300-year-old artefacts unearthed by farmer in Patuakhali
Abdul Mannan Mridha, a farmer in Kalaraja village of Patuakhali's Galachipa upazila, found some artefacts while digging a pond in 2015
Seven years later, on November 21, Galachipa Upazila Nirbahi Official (UNO) Mohiuddin Al Helal handed over the artefacts to a delegation of the archaeology department of Khulna regional office in the presence of Abdul Mannan.
The artefacts, over 300 years old and from the Bakla-Chandra kingdom will be displayed at Barisal Divisional Museum, sources at Department of Archaeology said.

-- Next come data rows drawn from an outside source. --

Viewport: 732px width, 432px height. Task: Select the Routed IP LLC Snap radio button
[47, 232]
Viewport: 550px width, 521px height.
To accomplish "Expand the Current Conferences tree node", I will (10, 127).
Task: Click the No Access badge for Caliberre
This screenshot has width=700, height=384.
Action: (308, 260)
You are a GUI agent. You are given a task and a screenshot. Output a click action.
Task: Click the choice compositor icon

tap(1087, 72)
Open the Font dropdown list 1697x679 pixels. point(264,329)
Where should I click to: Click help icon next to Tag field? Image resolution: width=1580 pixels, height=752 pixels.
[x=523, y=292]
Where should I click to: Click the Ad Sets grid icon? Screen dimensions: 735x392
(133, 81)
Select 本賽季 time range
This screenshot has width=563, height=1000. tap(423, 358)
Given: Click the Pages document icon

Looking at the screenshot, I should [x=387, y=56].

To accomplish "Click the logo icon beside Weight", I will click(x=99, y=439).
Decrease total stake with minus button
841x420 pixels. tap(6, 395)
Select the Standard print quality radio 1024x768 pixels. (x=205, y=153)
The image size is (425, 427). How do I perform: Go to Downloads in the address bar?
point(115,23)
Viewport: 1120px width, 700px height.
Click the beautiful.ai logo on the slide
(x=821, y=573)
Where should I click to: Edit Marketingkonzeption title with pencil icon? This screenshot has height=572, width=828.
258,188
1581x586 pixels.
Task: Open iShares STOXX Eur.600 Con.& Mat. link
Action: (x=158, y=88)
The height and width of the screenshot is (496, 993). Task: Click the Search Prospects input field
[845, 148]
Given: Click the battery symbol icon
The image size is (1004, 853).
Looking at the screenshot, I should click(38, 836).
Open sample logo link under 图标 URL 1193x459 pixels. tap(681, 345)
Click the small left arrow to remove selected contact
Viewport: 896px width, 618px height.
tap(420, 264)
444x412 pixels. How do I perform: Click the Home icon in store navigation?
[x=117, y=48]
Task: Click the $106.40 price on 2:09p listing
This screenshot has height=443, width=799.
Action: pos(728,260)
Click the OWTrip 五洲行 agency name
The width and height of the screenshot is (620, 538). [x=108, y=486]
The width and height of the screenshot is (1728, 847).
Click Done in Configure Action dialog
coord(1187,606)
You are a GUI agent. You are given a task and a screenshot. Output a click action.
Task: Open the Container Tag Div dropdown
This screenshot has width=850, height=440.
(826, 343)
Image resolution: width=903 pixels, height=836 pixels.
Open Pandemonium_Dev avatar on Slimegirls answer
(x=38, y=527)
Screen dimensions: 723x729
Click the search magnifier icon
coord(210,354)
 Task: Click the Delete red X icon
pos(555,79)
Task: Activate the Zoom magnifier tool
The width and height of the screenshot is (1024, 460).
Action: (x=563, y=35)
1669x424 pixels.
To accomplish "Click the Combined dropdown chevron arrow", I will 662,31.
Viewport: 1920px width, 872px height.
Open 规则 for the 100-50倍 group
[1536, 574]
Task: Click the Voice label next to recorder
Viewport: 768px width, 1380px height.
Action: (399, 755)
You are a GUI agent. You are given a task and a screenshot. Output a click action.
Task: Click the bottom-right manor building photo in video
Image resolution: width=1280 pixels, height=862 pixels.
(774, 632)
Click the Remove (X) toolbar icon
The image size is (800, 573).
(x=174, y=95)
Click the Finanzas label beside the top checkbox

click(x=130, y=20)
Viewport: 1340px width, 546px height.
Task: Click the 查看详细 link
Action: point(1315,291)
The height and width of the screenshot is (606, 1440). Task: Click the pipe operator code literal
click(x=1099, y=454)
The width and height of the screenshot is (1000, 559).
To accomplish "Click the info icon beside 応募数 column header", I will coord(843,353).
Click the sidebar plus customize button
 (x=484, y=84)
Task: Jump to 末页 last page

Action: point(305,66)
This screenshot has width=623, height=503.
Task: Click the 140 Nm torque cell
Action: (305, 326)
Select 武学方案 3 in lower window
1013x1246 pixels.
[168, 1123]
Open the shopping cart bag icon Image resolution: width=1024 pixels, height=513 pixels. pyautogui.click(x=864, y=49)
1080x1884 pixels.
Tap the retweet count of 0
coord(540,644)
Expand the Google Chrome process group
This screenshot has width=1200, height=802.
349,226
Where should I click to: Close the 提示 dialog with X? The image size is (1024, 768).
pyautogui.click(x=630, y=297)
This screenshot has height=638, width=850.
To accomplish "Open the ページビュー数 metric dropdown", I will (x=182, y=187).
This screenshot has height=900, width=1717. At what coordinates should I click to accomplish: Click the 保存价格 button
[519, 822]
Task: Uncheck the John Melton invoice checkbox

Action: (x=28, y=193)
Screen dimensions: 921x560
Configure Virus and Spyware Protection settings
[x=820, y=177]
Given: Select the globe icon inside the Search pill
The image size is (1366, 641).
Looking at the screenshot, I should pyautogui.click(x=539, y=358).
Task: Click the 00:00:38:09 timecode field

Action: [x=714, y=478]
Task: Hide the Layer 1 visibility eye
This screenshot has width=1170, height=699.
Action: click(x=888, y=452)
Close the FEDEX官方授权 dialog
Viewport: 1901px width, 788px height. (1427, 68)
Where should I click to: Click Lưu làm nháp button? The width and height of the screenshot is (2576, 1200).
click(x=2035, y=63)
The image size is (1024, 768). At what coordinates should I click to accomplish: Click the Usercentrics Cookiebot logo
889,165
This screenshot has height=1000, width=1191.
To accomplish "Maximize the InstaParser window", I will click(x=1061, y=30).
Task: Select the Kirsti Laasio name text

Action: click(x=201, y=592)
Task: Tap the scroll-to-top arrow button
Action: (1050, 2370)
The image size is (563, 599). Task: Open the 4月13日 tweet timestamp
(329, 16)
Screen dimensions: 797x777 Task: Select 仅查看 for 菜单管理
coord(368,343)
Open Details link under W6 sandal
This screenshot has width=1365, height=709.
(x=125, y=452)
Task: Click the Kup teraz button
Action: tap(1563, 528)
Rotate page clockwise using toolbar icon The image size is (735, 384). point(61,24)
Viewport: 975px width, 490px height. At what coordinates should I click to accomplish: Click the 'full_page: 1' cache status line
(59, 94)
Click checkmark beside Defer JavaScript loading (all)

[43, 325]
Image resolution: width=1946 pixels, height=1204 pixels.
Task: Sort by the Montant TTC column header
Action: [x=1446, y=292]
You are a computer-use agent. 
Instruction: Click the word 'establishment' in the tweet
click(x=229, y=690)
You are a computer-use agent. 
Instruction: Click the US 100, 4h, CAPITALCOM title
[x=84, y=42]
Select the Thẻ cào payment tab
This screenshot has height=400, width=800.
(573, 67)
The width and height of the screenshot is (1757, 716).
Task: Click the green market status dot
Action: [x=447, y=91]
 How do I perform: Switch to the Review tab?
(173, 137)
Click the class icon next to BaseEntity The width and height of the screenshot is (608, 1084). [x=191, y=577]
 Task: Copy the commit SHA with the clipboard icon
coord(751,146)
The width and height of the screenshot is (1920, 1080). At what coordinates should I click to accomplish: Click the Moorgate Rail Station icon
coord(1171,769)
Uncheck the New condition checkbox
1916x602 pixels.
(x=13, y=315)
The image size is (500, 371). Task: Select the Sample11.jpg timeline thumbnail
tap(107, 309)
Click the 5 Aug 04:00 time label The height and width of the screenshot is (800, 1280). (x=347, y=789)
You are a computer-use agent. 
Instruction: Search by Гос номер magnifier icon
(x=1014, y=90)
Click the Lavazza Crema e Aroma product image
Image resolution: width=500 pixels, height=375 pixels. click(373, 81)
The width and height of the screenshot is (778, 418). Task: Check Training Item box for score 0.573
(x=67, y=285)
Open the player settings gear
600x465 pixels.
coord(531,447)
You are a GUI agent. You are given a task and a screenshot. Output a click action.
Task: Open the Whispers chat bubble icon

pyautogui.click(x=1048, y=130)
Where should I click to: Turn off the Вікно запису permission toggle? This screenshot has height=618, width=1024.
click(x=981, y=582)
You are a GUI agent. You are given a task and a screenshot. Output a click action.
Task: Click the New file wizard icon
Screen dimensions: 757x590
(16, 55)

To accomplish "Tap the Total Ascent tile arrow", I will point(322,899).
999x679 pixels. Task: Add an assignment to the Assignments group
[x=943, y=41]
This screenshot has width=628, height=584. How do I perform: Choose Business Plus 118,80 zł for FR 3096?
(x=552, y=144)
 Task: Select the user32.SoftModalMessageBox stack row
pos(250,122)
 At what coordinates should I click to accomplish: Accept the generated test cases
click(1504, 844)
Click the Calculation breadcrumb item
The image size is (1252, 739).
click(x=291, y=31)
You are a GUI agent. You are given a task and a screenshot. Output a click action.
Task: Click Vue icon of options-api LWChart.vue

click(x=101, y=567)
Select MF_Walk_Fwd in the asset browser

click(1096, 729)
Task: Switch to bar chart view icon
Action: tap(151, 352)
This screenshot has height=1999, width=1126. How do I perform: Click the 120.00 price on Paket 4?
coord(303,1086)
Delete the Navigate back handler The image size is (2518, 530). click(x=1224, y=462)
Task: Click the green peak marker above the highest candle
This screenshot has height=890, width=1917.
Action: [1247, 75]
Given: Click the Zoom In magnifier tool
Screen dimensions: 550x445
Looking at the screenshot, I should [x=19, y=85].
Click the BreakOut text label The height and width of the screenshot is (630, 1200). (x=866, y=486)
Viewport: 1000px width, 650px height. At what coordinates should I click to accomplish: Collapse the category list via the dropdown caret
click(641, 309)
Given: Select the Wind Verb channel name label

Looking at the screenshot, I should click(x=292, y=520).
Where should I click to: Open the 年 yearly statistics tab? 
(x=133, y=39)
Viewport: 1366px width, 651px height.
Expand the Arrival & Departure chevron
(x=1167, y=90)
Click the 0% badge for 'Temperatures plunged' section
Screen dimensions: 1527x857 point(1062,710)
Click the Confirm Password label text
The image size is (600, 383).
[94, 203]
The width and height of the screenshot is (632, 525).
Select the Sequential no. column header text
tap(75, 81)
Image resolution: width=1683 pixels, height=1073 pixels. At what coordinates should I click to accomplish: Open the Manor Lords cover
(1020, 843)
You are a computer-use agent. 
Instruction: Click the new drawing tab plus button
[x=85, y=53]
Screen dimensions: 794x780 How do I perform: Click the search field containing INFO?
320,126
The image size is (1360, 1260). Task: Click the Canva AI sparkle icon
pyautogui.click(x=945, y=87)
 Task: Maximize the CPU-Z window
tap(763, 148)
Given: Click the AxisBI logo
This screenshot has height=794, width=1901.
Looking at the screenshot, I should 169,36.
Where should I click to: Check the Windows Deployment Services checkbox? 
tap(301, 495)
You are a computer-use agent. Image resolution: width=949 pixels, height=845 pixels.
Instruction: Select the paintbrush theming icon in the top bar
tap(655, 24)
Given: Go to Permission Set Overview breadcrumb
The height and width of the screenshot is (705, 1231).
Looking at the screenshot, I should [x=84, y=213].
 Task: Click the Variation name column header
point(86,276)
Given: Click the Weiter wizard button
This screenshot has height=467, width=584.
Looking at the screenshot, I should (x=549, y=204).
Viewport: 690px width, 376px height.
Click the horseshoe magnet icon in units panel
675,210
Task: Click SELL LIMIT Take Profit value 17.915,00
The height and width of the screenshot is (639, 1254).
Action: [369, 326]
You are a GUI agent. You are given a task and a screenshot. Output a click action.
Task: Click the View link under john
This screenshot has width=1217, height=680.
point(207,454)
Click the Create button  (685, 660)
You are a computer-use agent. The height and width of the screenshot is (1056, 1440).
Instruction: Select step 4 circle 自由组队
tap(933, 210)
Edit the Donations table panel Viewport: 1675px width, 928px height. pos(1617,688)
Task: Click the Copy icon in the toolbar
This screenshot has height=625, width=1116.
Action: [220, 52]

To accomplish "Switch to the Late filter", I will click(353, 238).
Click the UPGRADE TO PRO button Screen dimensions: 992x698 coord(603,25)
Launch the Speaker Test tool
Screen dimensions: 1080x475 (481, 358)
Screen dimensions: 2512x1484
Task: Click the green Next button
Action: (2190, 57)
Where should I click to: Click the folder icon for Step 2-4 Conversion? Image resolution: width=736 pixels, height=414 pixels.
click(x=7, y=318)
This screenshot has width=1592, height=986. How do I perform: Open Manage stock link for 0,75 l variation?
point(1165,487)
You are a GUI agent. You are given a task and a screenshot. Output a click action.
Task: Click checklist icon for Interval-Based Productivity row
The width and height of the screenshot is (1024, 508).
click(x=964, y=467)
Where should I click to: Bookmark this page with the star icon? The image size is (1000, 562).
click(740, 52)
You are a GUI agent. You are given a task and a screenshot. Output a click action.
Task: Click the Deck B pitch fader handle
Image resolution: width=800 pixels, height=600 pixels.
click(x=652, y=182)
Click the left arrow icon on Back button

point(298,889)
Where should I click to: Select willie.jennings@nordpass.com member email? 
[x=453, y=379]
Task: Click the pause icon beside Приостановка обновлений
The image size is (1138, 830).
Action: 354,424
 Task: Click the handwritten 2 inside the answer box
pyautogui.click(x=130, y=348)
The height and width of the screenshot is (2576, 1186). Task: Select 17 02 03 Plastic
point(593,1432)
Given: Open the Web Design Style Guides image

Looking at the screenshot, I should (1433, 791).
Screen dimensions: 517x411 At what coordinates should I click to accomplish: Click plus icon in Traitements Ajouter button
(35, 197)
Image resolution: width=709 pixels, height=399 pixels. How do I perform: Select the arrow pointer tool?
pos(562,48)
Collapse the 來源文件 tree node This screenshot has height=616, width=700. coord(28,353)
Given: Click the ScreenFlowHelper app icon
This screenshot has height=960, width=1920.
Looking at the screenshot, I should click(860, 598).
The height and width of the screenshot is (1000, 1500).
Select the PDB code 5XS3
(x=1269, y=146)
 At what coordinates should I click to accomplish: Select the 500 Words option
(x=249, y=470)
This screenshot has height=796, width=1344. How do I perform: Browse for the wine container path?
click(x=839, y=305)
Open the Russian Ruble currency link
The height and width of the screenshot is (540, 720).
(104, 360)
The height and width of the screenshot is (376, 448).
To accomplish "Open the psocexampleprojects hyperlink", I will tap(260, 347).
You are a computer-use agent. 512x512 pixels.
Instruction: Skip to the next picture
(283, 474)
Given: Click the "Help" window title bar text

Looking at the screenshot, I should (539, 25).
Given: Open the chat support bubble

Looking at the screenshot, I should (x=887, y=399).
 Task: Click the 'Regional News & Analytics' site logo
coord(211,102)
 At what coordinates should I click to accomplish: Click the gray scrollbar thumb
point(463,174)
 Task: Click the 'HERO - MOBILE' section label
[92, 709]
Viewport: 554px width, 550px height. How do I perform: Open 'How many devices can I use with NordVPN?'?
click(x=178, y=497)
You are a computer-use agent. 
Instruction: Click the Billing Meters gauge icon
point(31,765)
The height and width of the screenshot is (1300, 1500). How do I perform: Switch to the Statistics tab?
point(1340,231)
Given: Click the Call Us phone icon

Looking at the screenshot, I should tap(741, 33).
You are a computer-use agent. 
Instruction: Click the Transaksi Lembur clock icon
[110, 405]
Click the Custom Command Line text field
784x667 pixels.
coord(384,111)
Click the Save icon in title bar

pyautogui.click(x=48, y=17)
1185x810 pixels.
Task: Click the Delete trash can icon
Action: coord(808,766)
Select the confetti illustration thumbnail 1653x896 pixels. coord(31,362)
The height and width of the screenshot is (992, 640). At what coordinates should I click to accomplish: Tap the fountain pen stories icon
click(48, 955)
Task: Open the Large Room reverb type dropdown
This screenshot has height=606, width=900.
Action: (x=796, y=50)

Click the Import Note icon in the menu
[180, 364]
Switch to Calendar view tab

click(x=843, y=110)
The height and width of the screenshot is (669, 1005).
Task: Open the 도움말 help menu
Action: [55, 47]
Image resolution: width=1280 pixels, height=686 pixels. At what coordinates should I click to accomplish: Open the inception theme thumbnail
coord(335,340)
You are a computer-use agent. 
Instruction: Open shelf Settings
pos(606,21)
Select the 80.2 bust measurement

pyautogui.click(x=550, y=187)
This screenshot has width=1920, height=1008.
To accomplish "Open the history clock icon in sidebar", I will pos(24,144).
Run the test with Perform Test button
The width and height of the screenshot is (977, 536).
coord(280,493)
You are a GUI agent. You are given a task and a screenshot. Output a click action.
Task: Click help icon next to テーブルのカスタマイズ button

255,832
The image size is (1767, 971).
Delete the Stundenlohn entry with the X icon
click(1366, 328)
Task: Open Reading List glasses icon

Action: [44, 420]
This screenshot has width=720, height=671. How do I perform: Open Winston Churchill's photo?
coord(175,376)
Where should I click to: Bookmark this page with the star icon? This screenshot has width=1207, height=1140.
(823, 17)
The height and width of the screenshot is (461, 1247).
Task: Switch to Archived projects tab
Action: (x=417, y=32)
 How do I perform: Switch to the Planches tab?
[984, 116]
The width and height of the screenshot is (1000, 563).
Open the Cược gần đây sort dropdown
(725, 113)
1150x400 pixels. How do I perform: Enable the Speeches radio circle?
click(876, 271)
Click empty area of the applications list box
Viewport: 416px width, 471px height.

The items, which include wooden sticks and shovels, a few lamps made of terracotta, and bones of unknown animals, the department said.
The kingdom comprised present-day Bakerganj of Barishal, Patuakhali, Madaripur, Gopalganj, Kotalipara of Gopalganj and the eastern part of Bagherhat, the department said.
Mannan found the artefacts nine feet deep, when he was digging a pond in 2015.
He realised the archaeological and historical value of the artefacts and took care to preserve them. But it took him five years to figure out how and to which organisation he would hand over the artefacts.
In April 2019, when a team of the Department of Archaeology went to Galachipa for a survey and research operation, he informed it about his discovery. The team requested him to hand over the artefacts to the department immediately to find out its historical and archaeological value. But the handover process was delayed due to the pandemic.
Later, according to the written instructions of Afroza Khan Mita, regional director of the department, the UNO of Galachipa handed over the artefacts to the five-member delegation headed by Md Golam Ferdous, assistant director of the Khulna regional office.
While receiving the artefacts, Ferdous said although Kalaraja village is well-known in the history of Bangladesh's southern region, details about the place or kingdom could not be known till now due to the lack of archaeological materials and artefacts.
This discovery will help the department of archaeology to conduct research in the future, he said.
According to the Department of Archaeology, Jayadeva was the king of Bakla Chandradwip. After his death, his daughter Kamala Sundari ascended the throne. Queen Kamala's husband Balabhadravasu.
Locals called Balabhadravasu "Kalaraja" and the village was named after him.